One thing that's important to note about memory management with XLA, is that inside a compiled program there's no user-exposed "malloc"/"free". The memory usage and schedule of a given program/graph is statically optimized by the compiler (thus JAX requires static shapes when jitting). When running in op-by-op/eager mode the allocated buffers are coupled to the lifetime of the python array object, and are free'd when this array is garbage-collected.

>The memory usage and schedule of a given program/graph is statically optimized by the compiler

Is it really though? The only thing I see is


which traces back to


which doesn't anything smart that i can tell.

That first call is from tf2xla which JAX doesn't use. But I think those calls just set up the global buffers used by the launched program inputs/temporaries. The entire point of XLA's static shape discipline is allowing for a highly optimized memory schedule inside compiled programs.

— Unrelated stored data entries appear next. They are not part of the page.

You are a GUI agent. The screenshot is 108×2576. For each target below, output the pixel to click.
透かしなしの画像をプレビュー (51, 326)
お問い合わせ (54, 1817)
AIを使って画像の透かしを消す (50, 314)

I believe you but I'm wondering what that memory scheduling actually looks like (e.g. solving the full MIP?). do you have a code pointer to that scheduling routine?

What always kept me from trying jax is the following statement which is pretty prominent on the jax Github Readme

> This is a research project, not an official Google product. Expect bugs and sharp edges. Please help by trying it out, reporting bugs, and letting us know what you think!

Why doesn't Google push more on this in times where Tensorflow is falling behind in mind/market share pretty drastically?!

Because TF is the official one. Pushing Jax would mean giving up on TF, and I don’t think Google is ready to do that yet.

the writing is on the wall inside google: pathways is jax, not TF, DM uses Jax instead of TF most of the time, and most new researchers are not adopting TF. It's going to die a slow death like mapreduce.

Can't go far on HN these days before some hot take makes you roll your eyes. The number of Borg cells that run DM jobs is a rounding error relative to the number running TF jobs.

I used to work for Google on machine learning. It's clear where the trends were going. Also, DM has entire TPU pods allocated to it (like search and ads do).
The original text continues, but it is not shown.